I reached out to a few of the jobs I had applied for and one said I wasn’t contacted probably because I had never taught at one of the schools in their charter, and another said they had filled the position but would need one more teacher if they could get the tuition funds for it. School A set up a second interview and I thought it went WAY worse than the first time around, but knowing more about them, I found myself being drawn to the idea of working there. School C had reached out at this point and said they were still working on what needed to be filled and would keep me posted.
And then! Just as I had set up two new interviews, School A called and offered me a job!!! I had about 4 days to consider their offer and reply. I signed the contract OBVIOUSLY and sent it back. But I still had two more interviews lined up and I was going to honor them. I told myself I would look until June 11th and then stop. I have to plan to move after that.

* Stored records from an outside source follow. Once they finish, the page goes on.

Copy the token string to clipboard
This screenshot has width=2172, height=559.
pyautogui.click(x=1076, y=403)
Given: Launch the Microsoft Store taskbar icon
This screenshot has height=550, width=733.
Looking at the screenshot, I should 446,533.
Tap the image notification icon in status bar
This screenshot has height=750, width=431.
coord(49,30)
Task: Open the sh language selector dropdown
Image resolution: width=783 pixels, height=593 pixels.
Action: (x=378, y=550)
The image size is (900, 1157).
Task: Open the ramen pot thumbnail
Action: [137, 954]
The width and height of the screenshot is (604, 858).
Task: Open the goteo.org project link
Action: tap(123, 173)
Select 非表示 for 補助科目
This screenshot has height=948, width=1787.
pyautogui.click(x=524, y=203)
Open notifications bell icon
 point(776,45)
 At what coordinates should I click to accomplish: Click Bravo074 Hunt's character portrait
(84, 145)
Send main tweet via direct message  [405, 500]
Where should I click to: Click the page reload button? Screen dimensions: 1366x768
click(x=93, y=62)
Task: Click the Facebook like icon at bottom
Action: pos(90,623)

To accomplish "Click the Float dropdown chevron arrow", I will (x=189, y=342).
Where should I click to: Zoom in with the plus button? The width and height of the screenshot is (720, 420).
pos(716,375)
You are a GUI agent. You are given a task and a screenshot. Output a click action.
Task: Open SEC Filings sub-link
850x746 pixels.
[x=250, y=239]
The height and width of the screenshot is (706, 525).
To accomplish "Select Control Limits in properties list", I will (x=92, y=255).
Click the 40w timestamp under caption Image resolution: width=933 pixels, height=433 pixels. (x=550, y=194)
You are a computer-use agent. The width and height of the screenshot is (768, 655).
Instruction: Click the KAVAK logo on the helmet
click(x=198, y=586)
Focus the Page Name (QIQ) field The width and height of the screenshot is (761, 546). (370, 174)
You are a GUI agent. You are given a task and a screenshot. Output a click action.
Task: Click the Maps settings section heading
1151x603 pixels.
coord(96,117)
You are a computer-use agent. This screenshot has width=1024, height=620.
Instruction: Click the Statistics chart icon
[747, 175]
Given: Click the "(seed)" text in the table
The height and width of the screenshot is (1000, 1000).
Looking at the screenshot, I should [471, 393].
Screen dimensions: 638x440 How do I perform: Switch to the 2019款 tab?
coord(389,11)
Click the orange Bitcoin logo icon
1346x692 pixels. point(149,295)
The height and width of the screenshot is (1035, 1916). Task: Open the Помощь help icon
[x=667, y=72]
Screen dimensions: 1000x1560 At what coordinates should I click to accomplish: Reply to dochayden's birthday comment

School D was a small independent private school in a city close to Toronto. It’s basically on the outskirts of GTA but far enough to get lower rent prices. It seemed like a good possibility until I had the interview. They all looked like cookie cutter barbie, and their part of the interview consisted of 2 questions. TWO! It was over in less than 10 minutes before they asked if I had any questions. I did of course and learned a bit more about them. When I asked about compensation packages I was met with an eye roll and asked “what are you expecting?”. Later I saw another job post for them stating $15-20 an hour pay…. pay per hour is never a good sign for a school in my opinion. They forced the issue that all their students are working above grade level and communication with parents would be my key responsibility – monthly news letters AND weekly updates were mandatory every week.
School E I was SOOOOO excited for! They hit EVERY SINGLE requirement going into the interview. And my friend from teacher’s college lives in the city where it would be and she said they have an amazing reputation. The interview was GREAT! I loved it!!!! Salary was $38,000 so it was a clear NOOOO.
School C reached out after 3 weeks of silence, and no email about salary expectations, to let me know that they had filled all their positions.
So God was making it pretty clear that School A was it. The “waiting for tuition” school did reach out and offer me an interview but by that point I had already publicly announced my acceptance of School A.
I’m not sure what next year is going to look like. I have some experience with students with exceptionalities but none this severe. I do have my Special Education Part 1 additional qualification so I will go over my notes from that course this summer and do some hard research into ABA techniques. I am their new “elementary teacher” which means that my class will probably be grades 1-3, but only about 4-8 students I think. Everyone will have their own EA, and educational professionals (therapists, psychologists etc) are common place in the classroom to help modify and adjust any IEP’s that need to be adjusted to allow the students to thrive.
I am both excited and TERRIFIED of what is to come. But I am ready for the challenge!! And now onto the challenge of finding an apartment haha! Which again is in God’s hands and I only need one good prospect.